An altered CD8 + T cell epitope of insulin prevents type 1 diabetes in humanized NOD mice.

Autoreactive CD8+ T cells, which play an indispensable role in β cell destruction, represent an emerging target for the prevention of type 1 diabetes (T1D). Altered peptide ligands (APLs) can efficiently induce antigen-specific T cells anergy, apoptosis or shifts in the immune response. Here, we found that HLA-A*0201-restricted CD8+ T cell responses against a primary β-cell autoantigen insulin epitope InsB15-14 were present in both NOD.β2mnull .HHD NOD mice and T1D patients. We generated several APL candidates for InsB15 -14 by residue substitution at the p6 position.

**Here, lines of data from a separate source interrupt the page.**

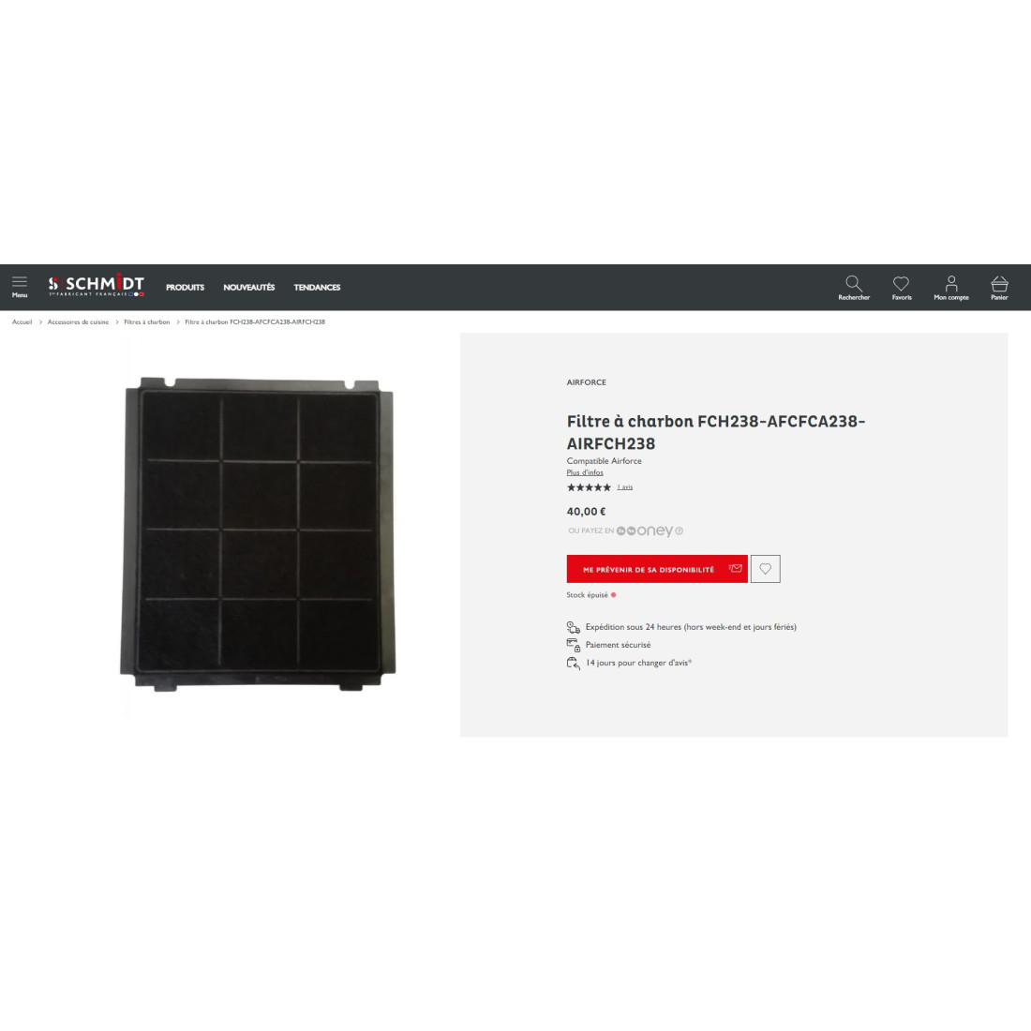Open the Plus d'infos link
1031x1031 pixels.
(x=585, y=472)
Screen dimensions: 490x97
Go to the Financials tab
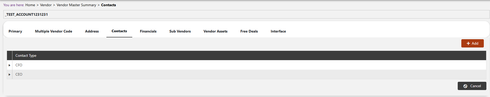pyautogui.click(x=148, y=31)
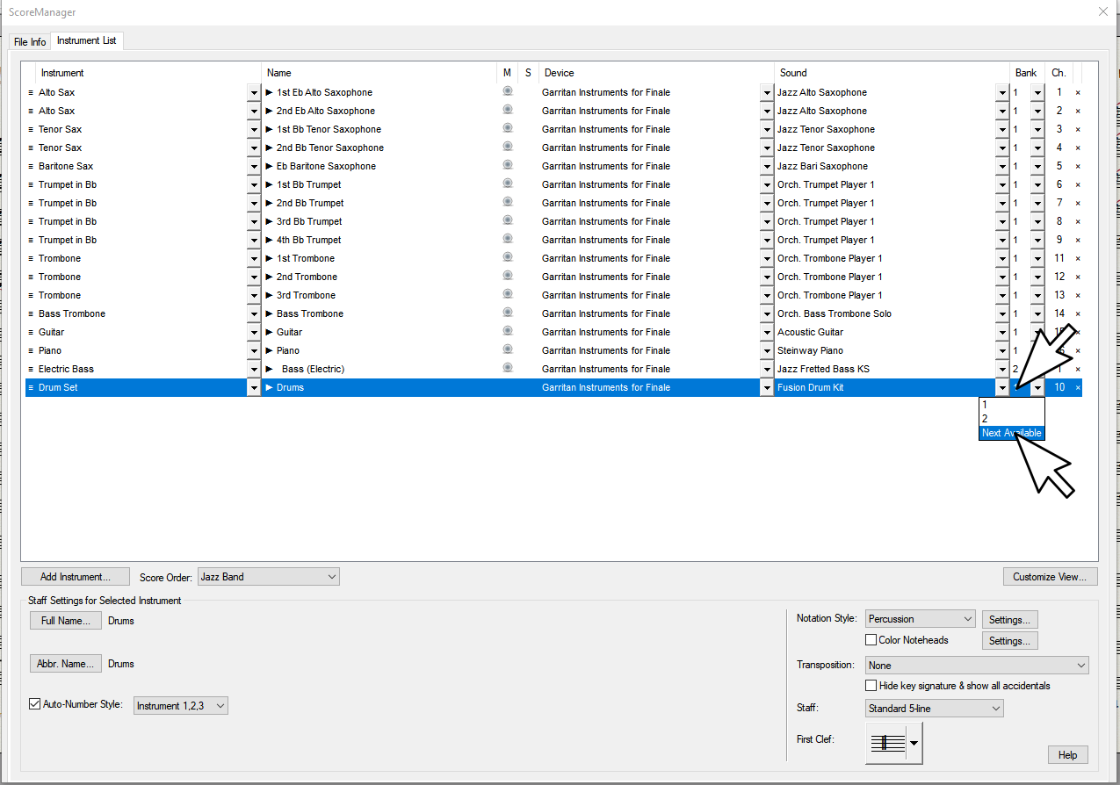Image resolution: width=1120 pixels, height=785 pixels.
Task: Click the drag handle for Alto Sax row
Action: click(31, 92)
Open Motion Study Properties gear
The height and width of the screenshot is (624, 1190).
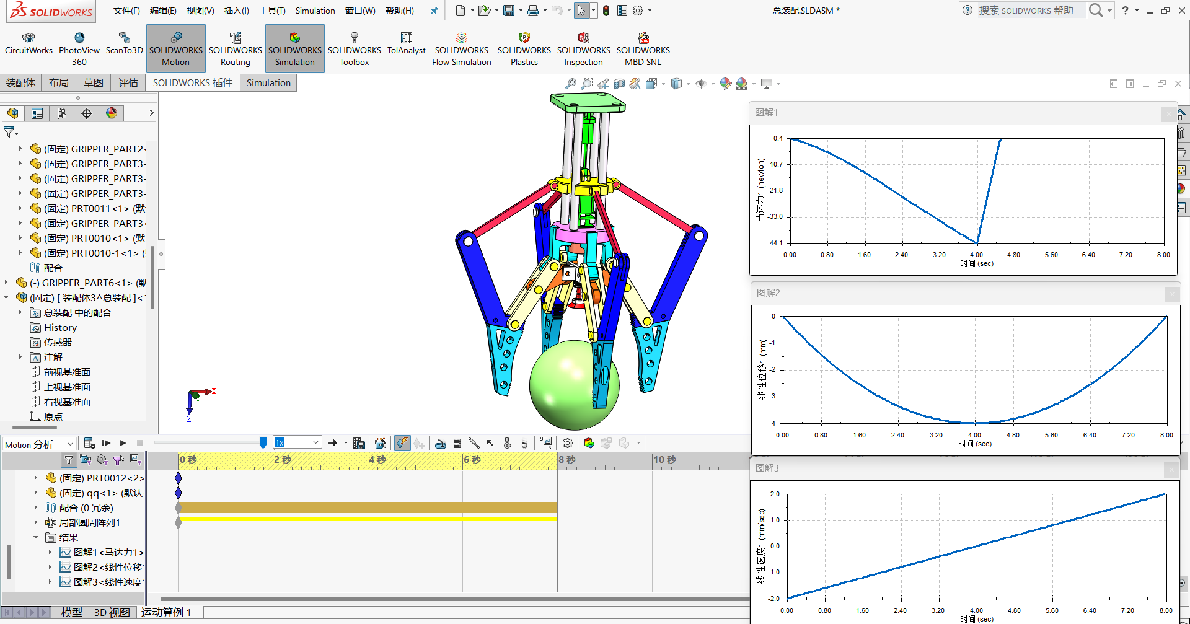pyautogui.click(x=567, y=443)
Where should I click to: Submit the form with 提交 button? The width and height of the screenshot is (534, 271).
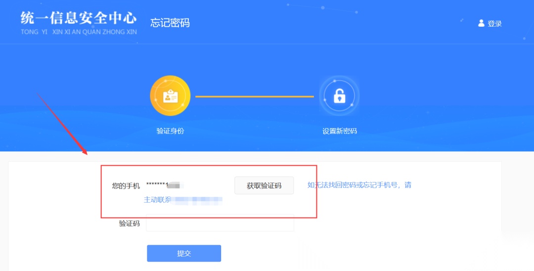pyautogui.click(x=184, y=253)
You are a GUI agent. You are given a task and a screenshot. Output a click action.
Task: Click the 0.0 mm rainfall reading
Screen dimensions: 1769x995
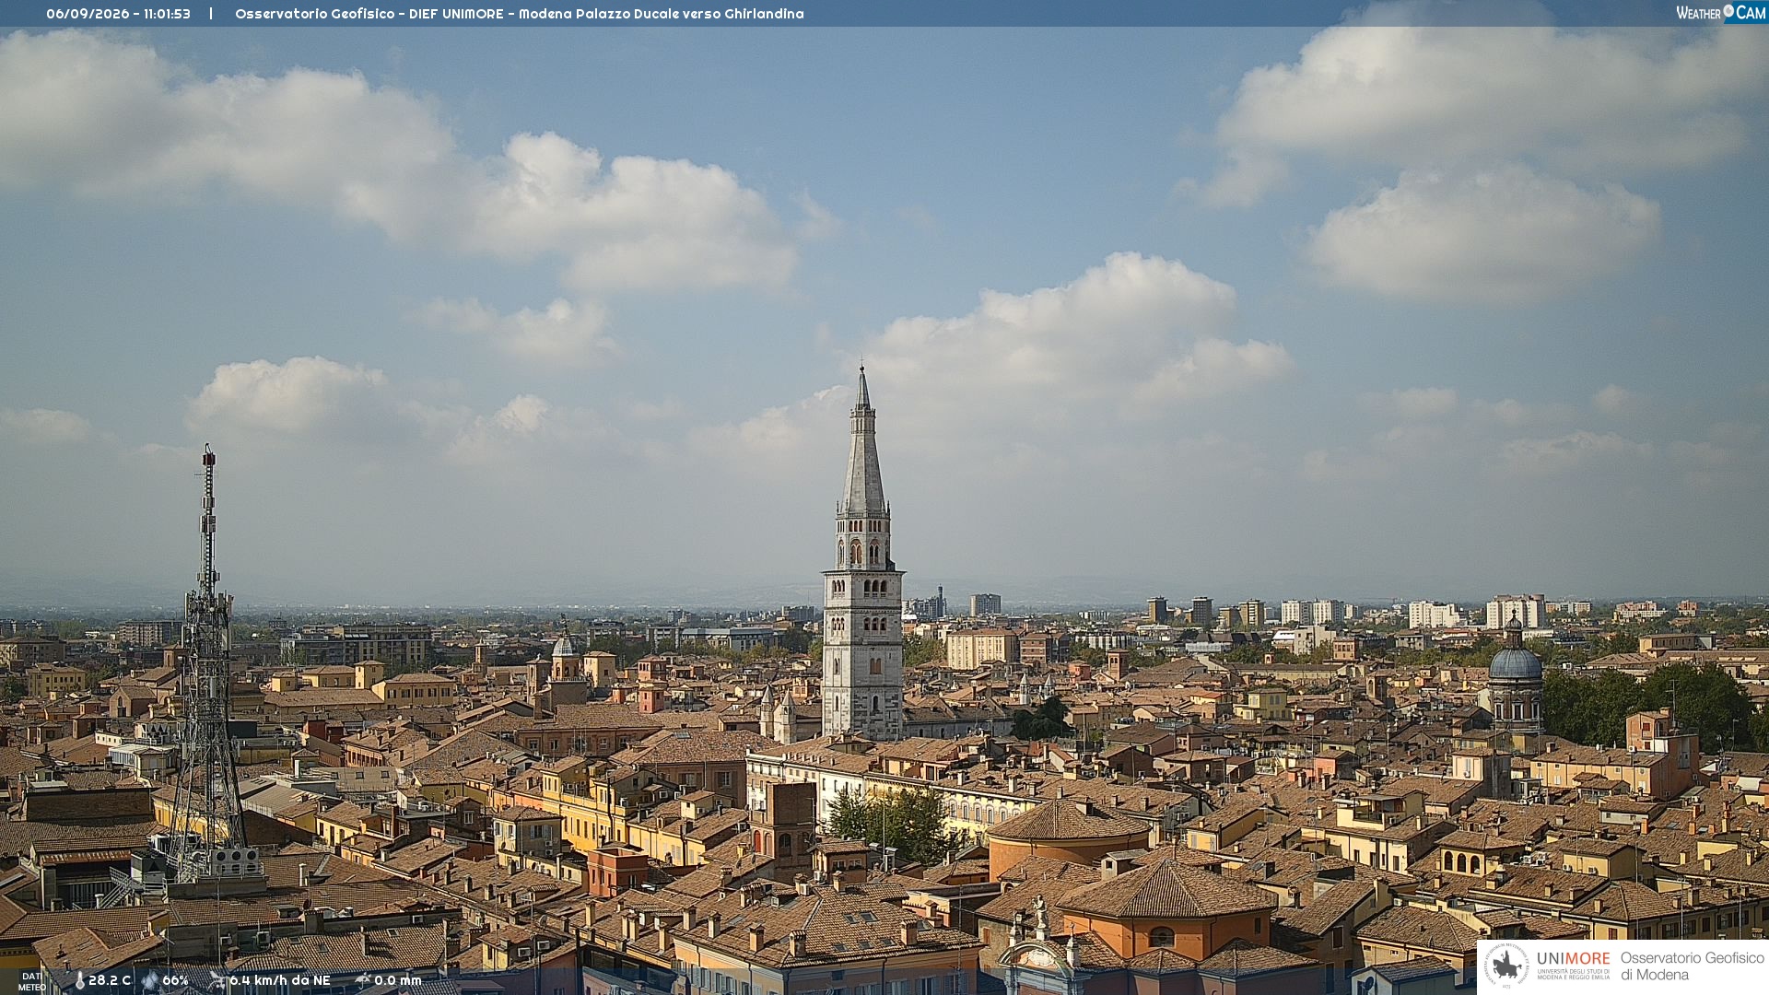(x=398, y=981)
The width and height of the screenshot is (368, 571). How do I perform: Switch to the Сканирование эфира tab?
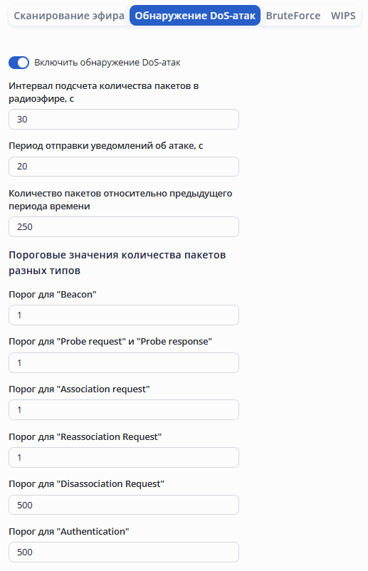(69, 16)
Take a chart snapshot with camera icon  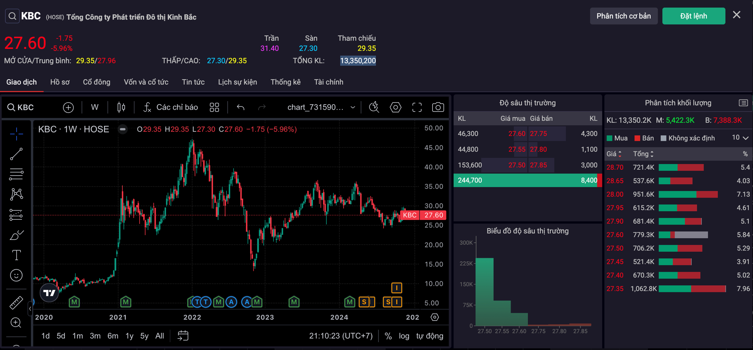pos(438,107)
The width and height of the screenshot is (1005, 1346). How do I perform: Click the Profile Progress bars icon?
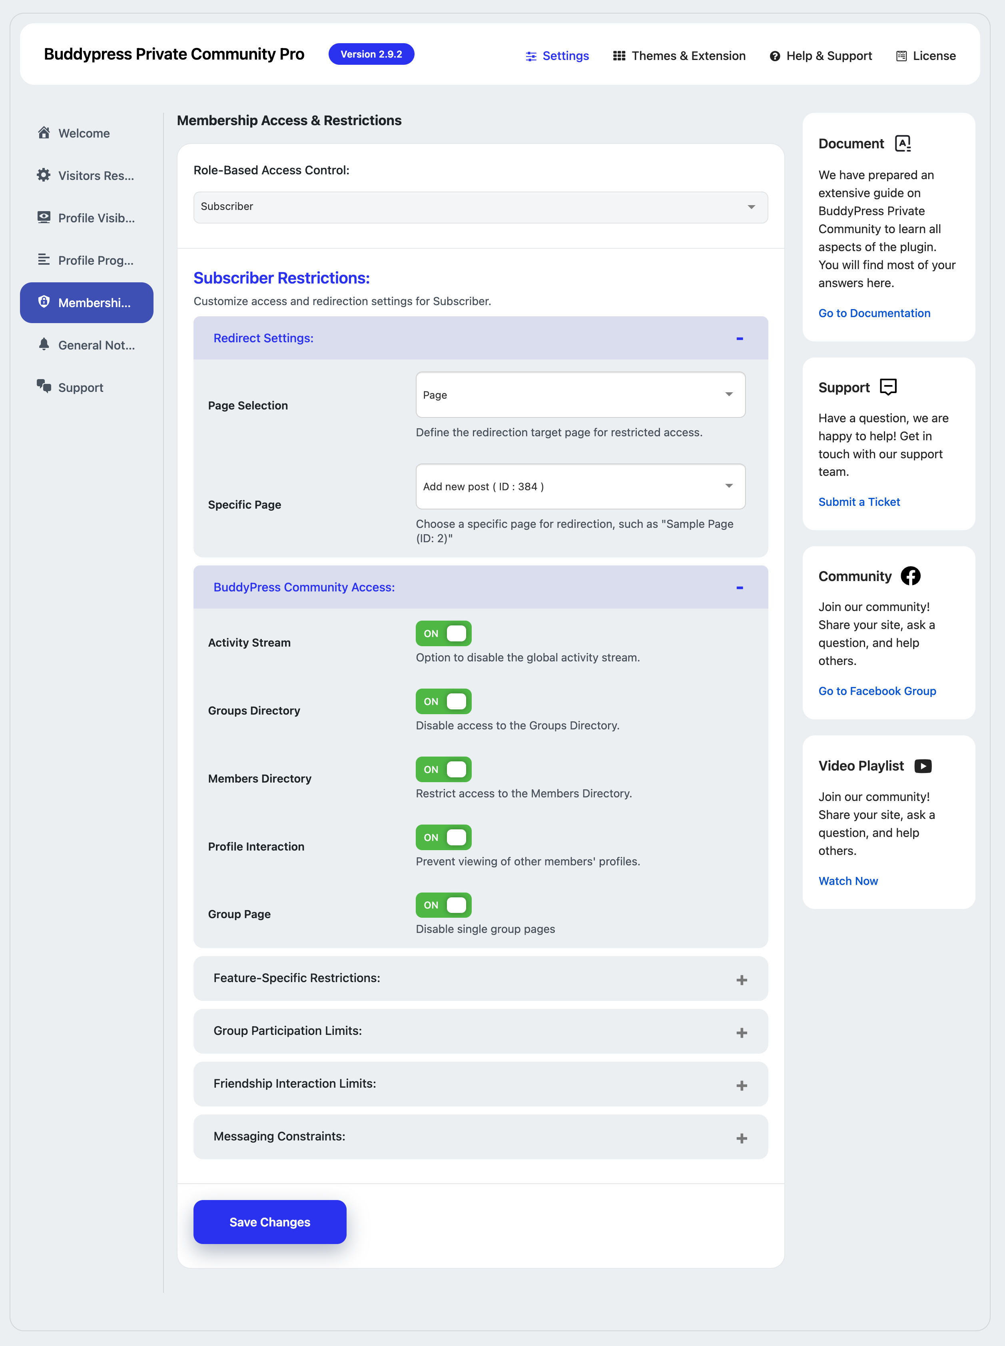tap(44, 260)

Only H6F exhibited an inhibitory effect on mInsB15- 14 -specific CD8+ T cell responses in vitro. H6F treatment significantly reduced the T1D incidence, which was accompanied by diminished autoreactive CD8+ T cell responses to mInsB15-14 , inhibited infiltration of CD8+ and CD4+ T cells in the pancreas and reduced pro-inflammatory cytokine production in pancreatic and splenic T cells in NOD.β2mnull .HHD mice. Mechanistically, H6F treatment significantly augmented a tiny portion of CD8+ CD25+ Foxp3+ T cells in the spleen and especially in the pancreas. This subset exhibited typical Treg phenotypes and required peptide-specific restimulation to exert immunosuppressive activity. Therefore, this APL H6F may be a promising candidate with potential clinical application value for antigen-specific prevention of T1D.